In Fig. 65 the inclined ties are extended to the rafters; but here the horizontal strut or straining beam, located at the points of contact between the ties and rafters, counteracts the bending tendency of the rafters and renders these points stable. In this design, therefore, and only in such designs, it is permissible to extend the ties through to the rafters. Even here it is not advisable to do so, because of the increased strain produced. (See Figs, 77 and 79.) The design in Fig. 64, 66, or 67 is to be preferred to that in Fig. 65.
204. - Force Diagram: Load upon Each Support. - By a comparison of the force diagrams hereinafter given, of each of the foregoing designs, we may see that the strains in the trusses without horizontal tie-beams at the feet of the rafters are greatly in excess of those having the tie. In constructing these diagrams, the first step is to ascertain the reaction of, or load carried by, each of the supports at the ends of the truss. In symmetrically loaded trusses, the weight upon each support is always just one half of the whole load.

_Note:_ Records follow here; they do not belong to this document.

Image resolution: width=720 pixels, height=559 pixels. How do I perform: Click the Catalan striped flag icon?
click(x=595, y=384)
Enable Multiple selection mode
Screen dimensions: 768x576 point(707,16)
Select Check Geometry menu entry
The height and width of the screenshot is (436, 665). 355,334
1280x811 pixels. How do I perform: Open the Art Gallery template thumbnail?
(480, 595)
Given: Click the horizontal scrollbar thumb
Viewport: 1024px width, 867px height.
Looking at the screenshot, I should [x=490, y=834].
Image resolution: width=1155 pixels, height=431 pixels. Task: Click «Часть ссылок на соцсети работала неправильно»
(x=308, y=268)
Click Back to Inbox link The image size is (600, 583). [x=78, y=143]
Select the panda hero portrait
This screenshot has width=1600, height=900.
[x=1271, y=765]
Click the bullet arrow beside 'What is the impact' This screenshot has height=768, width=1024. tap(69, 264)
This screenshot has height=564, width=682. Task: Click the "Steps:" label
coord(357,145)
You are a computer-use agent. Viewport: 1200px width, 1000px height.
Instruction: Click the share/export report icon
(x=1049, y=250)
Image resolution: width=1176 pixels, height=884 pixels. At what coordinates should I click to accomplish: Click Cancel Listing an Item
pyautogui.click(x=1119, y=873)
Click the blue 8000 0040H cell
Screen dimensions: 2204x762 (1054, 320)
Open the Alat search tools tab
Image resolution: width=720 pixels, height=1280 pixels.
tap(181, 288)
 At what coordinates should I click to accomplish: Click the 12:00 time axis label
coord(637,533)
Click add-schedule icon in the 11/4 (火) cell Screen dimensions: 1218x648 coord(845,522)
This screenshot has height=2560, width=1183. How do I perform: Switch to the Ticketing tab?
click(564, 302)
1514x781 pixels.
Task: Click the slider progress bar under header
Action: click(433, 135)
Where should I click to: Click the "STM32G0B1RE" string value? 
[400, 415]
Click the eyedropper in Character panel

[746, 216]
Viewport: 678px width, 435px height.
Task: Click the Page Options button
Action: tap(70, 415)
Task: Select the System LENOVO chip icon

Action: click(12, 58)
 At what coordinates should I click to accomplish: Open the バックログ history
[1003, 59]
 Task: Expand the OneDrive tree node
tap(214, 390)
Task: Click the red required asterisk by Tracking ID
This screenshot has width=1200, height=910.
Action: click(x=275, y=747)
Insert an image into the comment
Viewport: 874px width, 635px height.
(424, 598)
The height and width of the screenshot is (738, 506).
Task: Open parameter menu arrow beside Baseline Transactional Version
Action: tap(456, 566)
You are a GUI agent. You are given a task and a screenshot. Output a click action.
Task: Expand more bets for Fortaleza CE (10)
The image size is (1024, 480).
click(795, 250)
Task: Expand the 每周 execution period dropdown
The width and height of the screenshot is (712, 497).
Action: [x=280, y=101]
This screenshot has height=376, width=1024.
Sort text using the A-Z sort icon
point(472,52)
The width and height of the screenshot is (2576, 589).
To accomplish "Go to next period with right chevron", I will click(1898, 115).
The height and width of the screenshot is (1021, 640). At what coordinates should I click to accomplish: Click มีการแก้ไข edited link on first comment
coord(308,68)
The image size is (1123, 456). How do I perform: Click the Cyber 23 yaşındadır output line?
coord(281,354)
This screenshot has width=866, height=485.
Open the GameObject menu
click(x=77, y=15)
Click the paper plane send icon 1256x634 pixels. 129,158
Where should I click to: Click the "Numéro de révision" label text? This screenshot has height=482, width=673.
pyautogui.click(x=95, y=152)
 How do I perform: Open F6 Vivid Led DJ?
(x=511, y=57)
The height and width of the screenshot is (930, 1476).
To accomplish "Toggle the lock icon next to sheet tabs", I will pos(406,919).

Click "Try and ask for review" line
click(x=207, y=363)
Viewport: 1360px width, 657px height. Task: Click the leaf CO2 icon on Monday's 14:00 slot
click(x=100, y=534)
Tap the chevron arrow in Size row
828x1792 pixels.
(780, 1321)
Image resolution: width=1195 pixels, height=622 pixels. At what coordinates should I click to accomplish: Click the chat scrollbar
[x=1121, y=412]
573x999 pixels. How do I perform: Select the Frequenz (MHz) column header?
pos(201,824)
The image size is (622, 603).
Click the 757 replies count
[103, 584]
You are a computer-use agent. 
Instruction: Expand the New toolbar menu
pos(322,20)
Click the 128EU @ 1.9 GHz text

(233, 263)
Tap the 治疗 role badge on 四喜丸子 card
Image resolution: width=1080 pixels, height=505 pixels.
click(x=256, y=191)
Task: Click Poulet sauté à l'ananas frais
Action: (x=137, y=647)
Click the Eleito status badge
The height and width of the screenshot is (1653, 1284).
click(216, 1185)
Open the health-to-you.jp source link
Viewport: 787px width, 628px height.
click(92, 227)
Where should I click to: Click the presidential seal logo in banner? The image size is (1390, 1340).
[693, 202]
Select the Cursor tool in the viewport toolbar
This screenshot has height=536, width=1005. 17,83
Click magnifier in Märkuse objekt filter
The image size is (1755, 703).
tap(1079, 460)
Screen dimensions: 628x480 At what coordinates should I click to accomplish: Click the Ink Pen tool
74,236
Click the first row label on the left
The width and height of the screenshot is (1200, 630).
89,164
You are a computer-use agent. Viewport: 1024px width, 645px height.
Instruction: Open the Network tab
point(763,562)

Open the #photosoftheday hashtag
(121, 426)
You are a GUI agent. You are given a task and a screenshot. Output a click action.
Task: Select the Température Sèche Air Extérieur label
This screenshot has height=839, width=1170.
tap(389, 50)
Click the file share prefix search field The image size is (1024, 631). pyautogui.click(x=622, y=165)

205. - Force Diagram for Truss in Fig. 59. - To obtain the force diagram appropriate to the design in Fig. 59, first letter the figure as directed in Art. 195, and as in Fig. 68. Then draw a vertical line, E F (Fig. 69), equal to the weight W at the apex of roof; or (which is the same thing in effect) equal to the sum of the two loads of the roof, one extending on each side of W half-way to the foot of the rafter. Divide E F into two equal parts at G. Make G C and G D each equal to one half of the weight N. Now, since E G is equal to one half of the upper load, and G D to one half of the lower load, therefore their sum, E G+ G D = E D, is equal to one half of the total load, or to the reaction of each support, E or F. From D draw DA parallel with D A of Fig. 68, and from E draw E A parallel with E A of Fig. 68. The three lines of the triangle A E D represent the strains, respectively, in the three lines converging at the point A D E of Fig.68. Draw the other lines of the diagram parallel with the lines of
Fig. 68, and as directed in Arts. 195 and 197. The various lines of Fig. 69 will represent the forces in the corresponding lines of Fig. 68; bearing in mind (Art. 195.) that while a line in the force diagram is designated in the usual manner by the letters at the two ends of it, a line of the frame diagram is designated by the two letters between which it passes. Thus, the horizontal lines A D, the vertical lines A B, and the inclined lines A E have these letters at their ends in Fig. 69, while they pass between these letters in Fig. 68.
206. - Force Diagram for Truss in Fig. 60. - For this truss we have, in Fig. 70, a like design, repeated and lettered as required. We here have one load on the tie-beam, and three loads above the truss: one on each rafter and one at the ridge. In the force diagram, Fig. 71, make G H, H J and J K, by any convenient scale, equal respectively to the weights G H, H J, and J K of Fig. 70. Divide G K into two equal parts at L. Make L E and L F each equal to one half the weight E F (Fig. 70). Then G F is equal to one half the total load, or to the load upon the support G (Art. 205). Complete the diagram by drawing its several lines parallel with the lines of Fig. 70, as indicated by the letters (see Art. 205), commencing with G F, the load on the support G (Fig. 70). Draw from F and G the two lines FA and G A parallel with these lines in Fig. 70. Their point of intersection defines the point A. From this the several points B, C, and D are developed, and the figure completed. Then the lines in Fig. 71 will represent the forces in the corresponding lines of Fig. 70, as indicated by the lettering. (See Art. 195.)